Texto de la página »
□ □ □ □ □ □ □

Infusiones para el Dolor de Garganta

Escozor, picor, molestias al tragar…estos son algunos de los síntomas del dolor de garganta tan típico de esta época del año, en la que el frío hace acto de presencia. El dolor de garganta acostumbra a ser una de las primeras señales del resfriado, de la faringitis o de una amigdalitis. Sea cual sea la causa que lo provoca, las plantas medicinales son un útil complemento a los fármacos, calman las molestias y fortalecen el sistema inmunológico. Las plantas medicinales pueden utilizarse para hacer gargarismos, como tisanas calmantes para tomar o incluso como cataplasmas.

Las infusiones: aliadas de nuestra Salud

Gargarismos. El contacto del agua caliente con las amígdalas proporciona un alivio directo e inmediato a la zona irritada. Lo ideal es realizar gárgaras durante quince minutos con la infusión caliente, pero sin quemarse, tres o cuatro veces al día hasta que desaparezcan las molestias. Las plantas medicinales más adecuadas son la salvia (fortalece la membrana de las mucosas de la boca y la garganta y evita la inflamación), el malvavisco (tiene propiedades expectorantes, es un bálsamo ideal cuando la garganta está irritada) y el llantén (reduce la mucosidad, combate la afonía y las infecciones de faringe y laringe). Hay que destacar que estas tres plantas medicinales deben evitarse durante el embarazo, ya que presentan riesgo de aborto.

□ □ □ □ □ □ □

Entradas guardadas »
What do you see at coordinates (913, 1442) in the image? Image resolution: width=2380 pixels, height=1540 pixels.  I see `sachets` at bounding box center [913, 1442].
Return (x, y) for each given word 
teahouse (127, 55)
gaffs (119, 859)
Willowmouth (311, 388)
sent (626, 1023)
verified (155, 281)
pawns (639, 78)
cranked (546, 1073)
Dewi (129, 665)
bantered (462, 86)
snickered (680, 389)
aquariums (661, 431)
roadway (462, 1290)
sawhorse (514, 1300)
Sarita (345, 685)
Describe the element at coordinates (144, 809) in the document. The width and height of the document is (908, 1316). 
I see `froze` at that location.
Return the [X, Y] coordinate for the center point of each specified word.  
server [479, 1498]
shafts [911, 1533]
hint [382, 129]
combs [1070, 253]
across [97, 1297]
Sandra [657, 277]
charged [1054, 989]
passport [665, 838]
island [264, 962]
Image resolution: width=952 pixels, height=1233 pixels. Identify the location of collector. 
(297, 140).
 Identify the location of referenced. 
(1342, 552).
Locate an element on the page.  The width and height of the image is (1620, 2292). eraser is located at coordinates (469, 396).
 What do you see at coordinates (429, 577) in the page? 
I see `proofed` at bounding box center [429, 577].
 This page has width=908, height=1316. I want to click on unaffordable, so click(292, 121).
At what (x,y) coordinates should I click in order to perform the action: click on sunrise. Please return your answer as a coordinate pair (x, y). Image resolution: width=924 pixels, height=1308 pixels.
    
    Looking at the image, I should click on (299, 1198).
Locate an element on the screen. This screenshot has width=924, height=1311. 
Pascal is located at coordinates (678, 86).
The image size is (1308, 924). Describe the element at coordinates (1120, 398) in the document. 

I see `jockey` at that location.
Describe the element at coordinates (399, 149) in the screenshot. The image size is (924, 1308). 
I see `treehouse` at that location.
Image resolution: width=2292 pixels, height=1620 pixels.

□ □ □ □ □ □ □

Acciones a realizar »
[1] Copie literalmente el fragmento del texto sobre infusiones para el dolor de garganta que va desde "Gargarismos. El contacto" hasta "riesgo de aborto.".
[2] Resuma en dos oraciones el texto sobre infusiones para el dolor de garganta.
[3] Prosiga el texto sobre infusiones para el dolor de garganta a partir de su última oración.

Respuestas »
[1]
Gargarismos. El contacto del agua caliente con las amígdalas proporciona un alivio directo e inmediato a la zona irritada. Lo ideal es realizar gárgaras durante quince minutos con la infusión caliente, pero sin quemarse, tres o cuatro veces al día hasta que desaparezcan las molestias. Las plantas medicinales más adecuadas son la salvia (fortalece la membrana de las mucosas de la boca y la garganta y evita la inflamación), el malvavisco (tiene propiedades expectorantes, es un bálsamo ideal cuando la garganta está irritada) y el llantén (reduce la mucosidad, combate la afonía y las infecciones de faringe y laringe). Hay que destacar que estas tres plantas medicinales deben evitarse durante el embarazo, ya que presentan riesgo de aborto.

[2] El dolor de garganta suele ser una de las primeras señales del resfriado, la faringitis o la amigdalitis, y las plantas medicinales complementan a los fármacos, calman las molestias y fortalecen el sistema inmunológico. Para hacer gárgaras con la infusión caliente, quince minutos tres o cuatro veces al día, las plantas más adecuadas son la salvia, el malvavisco y el llantén, aunque deben evitarse durante el embarazo por riesgo de aborto.

[3]
Tisanas calmantes. Cuando las molestias de garganta van acompañadas de carraspera y tos, una infusión bien caliente de violeta, tomillo o tusílago logra calmar los síntomas. La violeta presenta virtudes analgésicas, expectorantes y antitusivas por lo que es un remedio eficaz para el dolor de garganta, la tos irritativa y la sensación de “trancazo”, pero en dosis muy altas puede provocar vómitos. El tomillo posee un potente efecto antiséptico de las vías respiratorias, suaviza la garganta y evita el desarrollo de infecciones. Se desaconseja la ingesta del aceite esencial. El tusílago es un gran expectorante natural, muy eficaz para combatir la tos persistente, pero no debe tomarse durante más de dos semanas.

El limón y la miel son grandes aliados de las infusiones. El limón es un gran desinfectante por lo que resulta muy útil tanto si se hacen gargarismos como si se ingiere la planta en infusión, bastando con añadir unas gotas de limón natural al preparado. En el mismo sentido, la miel tiene la capacidad de inhibir las bacterias que provocan el dolor de garganta. Combinando la planta medicinal con limón y miel se logra un preparado mucho más eficaz para aliviar las molestias y recuperar la Salud.

Para los que quieran seguir descubriendo las propiedades y los usos de las plantas medicinales, recomendamos el libro “Hierbas Medicinales y Recetas Caseras“, Autor: Jill Nice. Editoral Paidós Ibérica, 1992.